There are a lot of sighs in the grocery store these days.
Folks everywhere are examining with renewed interest what their money gets them, and exactly how to best spend what they have. Some are probably asking themselves these questions after not having to worry about them for a good while.
In the Bethlehem Central School District, there has been a lot of such pondering lately. The school board has been mulling a facilities repair and upgrade bond. It looks like it’s narrowed in on a decision, as Marcy Velte reports this week, and it has even broken off a portion of the plan for a new turf field into its own resolution.
It doesn’t take a great mind to conclude this is perhaps not the best time to go to taxpayers asking for millions of dollars. But there haven’t been very many golden opportunities as of late, either. And if the school board’s decision to split this bond vote is any indicator, that’s the sense at the school district, too. It’s a strategic move — protect what the district really needs while asking for what is widely perceived as a want. In a district whose voters are normally quite supportive (they OK’d exceeding the tax cap last year), there is apparently worry this field issue will flop.
Sports Editor Rob Jonas makes some compelling arguments for a turf field in his column on the back page of this week’s edition. It would be simple to use this space to offer counterpoints, to say in today’s day and age anything beyond a school’s core mission of education must be put by the wayside. It would be simple to advocate on behalf of enraged taxpayers who have seen their bill go up by far too much, far too often in recent years. It would be simple to point out the district is asking for this bond in a year when for many of its residents, town taxes are going up by 8 percent and county taxes by nearly as much.

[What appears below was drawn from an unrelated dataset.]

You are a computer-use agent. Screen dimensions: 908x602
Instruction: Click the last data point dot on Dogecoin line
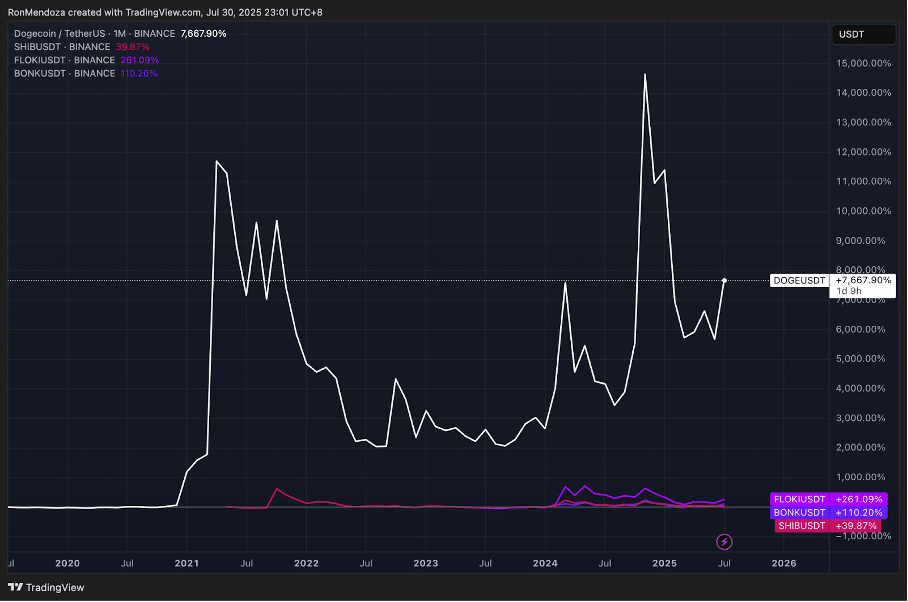[x=724, y=280]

That’s on top of more social security withholding, high prices at the pump and dizzying numbers in the aisles of the aforementioned grocery store.
These are facts. And when considering them, it becomes clear why school board members are so concerned taxpayers will frown on a plan to put in a new, fancy field, even if it costs them just a few dollars a year.
But it’s more than a little sad that in what has become a frothing public debate, kids end up being trampled time and time again. They don’t have anything to do with shortsighted pension plan promises or a stifling and expensive bureaucracy, after all. They didn’t ask for stack upon stack of regulations that require an endless supply of administrators doing paperwork.
Bethlehem schools are far from poverty stricken. And there are undoubtedly areas in which money is being misspent. But voting down the patching of roofs, replacement of windows, 21st century technology and, yes, even a modern and safe place for athletics programs, will not fix the problems inherent in our education system.
At the end of the day, it will really be up to the BC community to decide: Have things become so bad a message must be sent at any cost, or can the public, government and schools cooperate with one another? Because if they can’t, we have much bigger problems than what kind of grass the football team will be running on.
And as a reminder, sometimes the best way to deliver a message is in person. There will be a public hearing on the bond proposals Wednesday, Jan. 16, at 7 p.m. in the high school auditorium.